Charlotte is the test ground for Duke Energy’s smart grid technology. So eventually, you can anticipate that something like this will happen here.

After customers refused their smart meters in Santa Cruz and replaced them with analog meters, PG&E cut their power off. It was only restored after a public debate on the matter at a Santa Cruz board of supervisors meeting.

Meanwhile, Duke plows ahead with its own smart grid. The purpose is clear:

“At a time when peak loads are at their highest and outages are costing Americans $150 billion a year, utilities require solutions to help them monitor, detect and control the conditions that ensure a secure and dependable grid. Our open, application-ready, platform will enable Duke and its partners to build and deploy intelligent distributed control solutions.”

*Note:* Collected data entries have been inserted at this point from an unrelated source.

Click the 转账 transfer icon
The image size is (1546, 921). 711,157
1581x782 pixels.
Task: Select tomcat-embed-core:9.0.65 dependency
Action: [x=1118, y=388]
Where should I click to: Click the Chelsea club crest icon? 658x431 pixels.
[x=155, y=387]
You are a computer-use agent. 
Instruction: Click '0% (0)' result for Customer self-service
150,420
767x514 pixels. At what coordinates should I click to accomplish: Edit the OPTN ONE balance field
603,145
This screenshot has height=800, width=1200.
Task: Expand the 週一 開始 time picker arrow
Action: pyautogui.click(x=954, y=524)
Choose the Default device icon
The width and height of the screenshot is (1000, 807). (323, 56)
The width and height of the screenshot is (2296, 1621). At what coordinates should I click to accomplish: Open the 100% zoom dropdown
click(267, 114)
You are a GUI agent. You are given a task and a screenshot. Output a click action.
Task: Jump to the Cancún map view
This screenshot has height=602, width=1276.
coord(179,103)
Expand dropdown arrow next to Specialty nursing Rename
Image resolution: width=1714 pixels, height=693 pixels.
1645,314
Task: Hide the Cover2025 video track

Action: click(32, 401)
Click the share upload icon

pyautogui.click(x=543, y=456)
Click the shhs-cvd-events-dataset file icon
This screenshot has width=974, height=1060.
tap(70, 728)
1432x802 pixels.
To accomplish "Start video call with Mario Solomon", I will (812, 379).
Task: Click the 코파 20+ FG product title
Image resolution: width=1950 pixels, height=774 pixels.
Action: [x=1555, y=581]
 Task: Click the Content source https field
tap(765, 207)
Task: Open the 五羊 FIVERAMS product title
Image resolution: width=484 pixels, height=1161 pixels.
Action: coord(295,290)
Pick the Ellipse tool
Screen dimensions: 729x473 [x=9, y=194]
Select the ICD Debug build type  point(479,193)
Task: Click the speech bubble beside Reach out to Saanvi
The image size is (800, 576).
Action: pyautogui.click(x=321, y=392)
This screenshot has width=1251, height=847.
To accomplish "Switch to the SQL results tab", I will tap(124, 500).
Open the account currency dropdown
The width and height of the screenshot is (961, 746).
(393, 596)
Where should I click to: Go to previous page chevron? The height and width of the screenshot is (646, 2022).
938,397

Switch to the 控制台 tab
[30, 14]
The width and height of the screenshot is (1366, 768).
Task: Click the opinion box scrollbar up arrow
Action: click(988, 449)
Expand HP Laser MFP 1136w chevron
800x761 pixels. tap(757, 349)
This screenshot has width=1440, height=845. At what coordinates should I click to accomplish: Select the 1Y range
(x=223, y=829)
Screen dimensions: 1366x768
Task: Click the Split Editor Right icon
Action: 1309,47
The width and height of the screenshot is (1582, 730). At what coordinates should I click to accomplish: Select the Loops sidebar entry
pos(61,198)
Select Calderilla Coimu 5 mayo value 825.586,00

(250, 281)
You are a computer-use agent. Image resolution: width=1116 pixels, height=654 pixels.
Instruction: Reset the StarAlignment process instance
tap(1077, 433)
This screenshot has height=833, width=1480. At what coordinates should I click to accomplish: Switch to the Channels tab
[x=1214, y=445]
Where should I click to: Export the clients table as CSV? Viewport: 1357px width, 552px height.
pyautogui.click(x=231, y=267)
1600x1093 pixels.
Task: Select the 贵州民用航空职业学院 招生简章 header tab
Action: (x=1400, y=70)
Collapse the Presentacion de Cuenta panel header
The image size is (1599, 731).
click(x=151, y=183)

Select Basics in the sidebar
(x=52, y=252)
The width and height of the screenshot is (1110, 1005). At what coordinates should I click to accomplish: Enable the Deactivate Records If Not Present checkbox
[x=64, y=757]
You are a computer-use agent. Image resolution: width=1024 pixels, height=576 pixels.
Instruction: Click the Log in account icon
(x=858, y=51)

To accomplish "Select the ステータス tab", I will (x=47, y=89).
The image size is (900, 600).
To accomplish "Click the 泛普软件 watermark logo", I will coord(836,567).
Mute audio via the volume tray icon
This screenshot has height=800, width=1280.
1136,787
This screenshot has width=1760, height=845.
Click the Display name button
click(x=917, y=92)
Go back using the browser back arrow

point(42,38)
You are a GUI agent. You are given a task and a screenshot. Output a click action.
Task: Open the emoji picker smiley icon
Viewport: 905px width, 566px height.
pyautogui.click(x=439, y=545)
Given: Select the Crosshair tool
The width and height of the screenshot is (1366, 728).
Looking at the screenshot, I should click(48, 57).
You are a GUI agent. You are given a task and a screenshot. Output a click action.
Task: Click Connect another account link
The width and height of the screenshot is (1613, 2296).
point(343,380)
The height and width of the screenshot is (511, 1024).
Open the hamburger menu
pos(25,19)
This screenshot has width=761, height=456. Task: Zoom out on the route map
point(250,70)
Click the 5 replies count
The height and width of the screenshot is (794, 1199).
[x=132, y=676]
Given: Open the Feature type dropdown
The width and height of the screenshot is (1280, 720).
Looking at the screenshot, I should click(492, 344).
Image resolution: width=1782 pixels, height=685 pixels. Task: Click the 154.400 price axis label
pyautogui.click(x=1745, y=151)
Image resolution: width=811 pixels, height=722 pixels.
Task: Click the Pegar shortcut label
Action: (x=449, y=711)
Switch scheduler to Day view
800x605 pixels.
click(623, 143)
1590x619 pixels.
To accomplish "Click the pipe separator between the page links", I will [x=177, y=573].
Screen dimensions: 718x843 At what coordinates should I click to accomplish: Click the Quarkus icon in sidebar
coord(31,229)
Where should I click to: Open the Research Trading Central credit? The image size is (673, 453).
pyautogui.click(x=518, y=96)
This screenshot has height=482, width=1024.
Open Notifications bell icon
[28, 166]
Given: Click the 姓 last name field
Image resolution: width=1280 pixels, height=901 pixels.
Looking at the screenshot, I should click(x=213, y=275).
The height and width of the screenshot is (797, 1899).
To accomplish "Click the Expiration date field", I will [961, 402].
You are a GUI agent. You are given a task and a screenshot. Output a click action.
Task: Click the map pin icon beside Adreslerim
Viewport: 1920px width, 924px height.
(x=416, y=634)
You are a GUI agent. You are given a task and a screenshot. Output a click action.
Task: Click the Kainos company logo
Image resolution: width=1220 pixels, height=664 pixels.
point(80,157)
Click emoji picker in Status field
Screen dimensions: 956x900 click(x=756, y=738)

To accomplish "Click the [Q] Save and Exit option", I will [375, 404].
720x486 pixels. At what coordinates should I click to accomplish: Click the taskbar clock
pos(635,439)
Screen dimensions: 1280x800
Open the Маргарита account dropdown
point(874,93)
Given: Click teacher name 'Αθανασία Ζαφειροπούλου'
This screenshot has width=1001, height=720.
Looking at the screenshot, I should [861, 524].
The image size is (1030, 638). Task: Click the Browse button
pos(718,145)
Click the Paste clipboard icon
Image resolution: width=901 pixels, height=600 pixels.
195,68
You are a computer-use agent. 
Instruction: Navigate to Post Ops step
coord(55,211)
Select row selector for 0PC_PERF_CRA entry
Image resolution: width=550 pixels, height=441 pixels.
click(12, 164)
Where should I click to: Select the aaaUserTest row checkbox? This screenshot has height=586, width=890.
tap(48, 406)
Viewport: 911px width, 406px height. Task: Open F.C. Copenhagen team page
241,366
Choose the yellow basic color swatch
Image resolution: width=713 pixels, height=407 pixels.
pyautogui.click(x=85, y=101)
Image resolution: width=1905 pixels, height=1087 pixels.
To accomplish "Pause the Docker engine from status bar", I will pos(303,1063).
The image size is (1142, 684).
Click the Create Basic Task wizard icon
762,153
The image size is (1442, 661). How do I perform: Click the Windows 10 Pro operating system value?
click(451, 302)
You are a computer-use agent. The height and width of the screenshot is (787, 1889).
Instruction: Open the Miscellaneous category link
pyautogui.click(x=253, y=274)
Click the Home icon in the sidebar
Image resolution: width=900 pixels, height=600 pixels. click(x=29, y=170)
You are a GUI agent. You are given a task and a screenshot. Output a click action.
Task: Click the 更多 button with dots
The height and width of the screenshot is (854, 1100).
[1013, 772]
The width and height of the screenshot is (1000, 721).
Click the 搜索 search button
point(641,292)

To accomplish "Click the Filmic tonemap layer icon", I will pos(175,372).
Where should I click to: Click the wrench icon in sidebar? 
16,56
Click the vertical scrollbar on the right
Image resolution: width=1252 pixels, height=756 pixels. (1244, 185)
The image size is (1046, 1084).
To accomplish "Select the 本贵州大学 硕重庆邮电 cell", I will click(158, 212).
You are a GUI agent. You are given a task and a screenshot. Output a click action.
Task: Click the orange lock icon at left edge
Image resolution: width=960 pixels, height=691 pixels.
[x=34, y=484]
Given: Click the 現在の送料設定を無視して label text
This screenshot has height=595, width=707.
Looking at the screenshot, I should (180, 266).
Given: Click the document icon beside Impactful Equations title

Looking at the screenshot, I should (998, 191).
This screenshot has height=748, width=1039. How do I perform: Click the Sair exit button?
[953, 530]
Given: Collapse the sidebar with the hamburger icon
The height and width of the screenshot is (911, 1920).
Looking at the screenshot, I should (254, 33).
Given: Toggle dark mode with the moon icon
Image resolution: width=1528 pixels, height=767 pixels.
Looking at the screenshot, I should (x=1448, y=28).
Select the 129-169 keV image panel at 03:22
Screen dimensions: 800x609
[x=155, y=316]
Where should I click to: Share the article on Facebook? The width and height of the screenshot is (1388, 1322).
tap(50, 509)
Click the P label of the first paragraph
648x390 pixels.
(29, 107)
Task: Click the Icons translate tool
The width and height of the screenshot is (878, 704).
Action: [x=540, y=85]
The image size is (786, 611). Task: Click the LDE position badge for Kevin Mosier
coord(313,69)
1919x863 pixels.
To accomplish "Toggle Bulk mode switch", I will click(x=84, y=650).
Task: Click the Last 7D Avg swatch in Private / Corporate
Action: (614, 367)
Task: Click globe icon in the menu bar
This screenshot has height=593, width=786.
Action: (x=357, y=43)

And with that, they’ll begin to collect the data that will let them control your energy use in a manner they think best:

Future data received from intelligent devices across our distribution system will be available for enabling the Energy Efficiency Program …

And what is that?

Put simply, it’s what they call Demand Side Management, where utilities reward or punish customers for energy use during non-peak or peak times. And eventually perhaps, as many fear, allow utilities to control whether you can use energy at undesired times at all.

The media and the utilities have sold the upside of this technology as allowing customers to lower their energy bills. Not so, say consumer advocates. In fact, John Norris, Commissioner at the Federal Energy Regulatory Commission, is now warning that utilities must stop promising customers this:

“There’s this perception that all of this technology will make electricity less expensive,” John Norris, Commissioner at the Federal Energy Regulatory Commission, said at GridWeek. “It won’t. It will make it more efficiently priced. So we have to ask, what is the value we can receive from this?”

The hype of cost savings is an important issue, and one that came up repeatedly at GridWeek. The selling point of saving money should be true in the short term, as people know more about their electricity patterns and can curb their usage or sign up for plans that fit their lifestyle. But the real revolution will go far beyond just different pricing plans. Because electricity is not going to get cheaper in the long haul, many experts at GridWeek argued that utilities need to ditch the argument that everyone will save.

The real profit makers here? Many believe that will be utilities, as they charge higher prices for less electricity due to scarcity manufactured by the politicians. This country is wildly rich with untapped energy resources. We only need to extract them.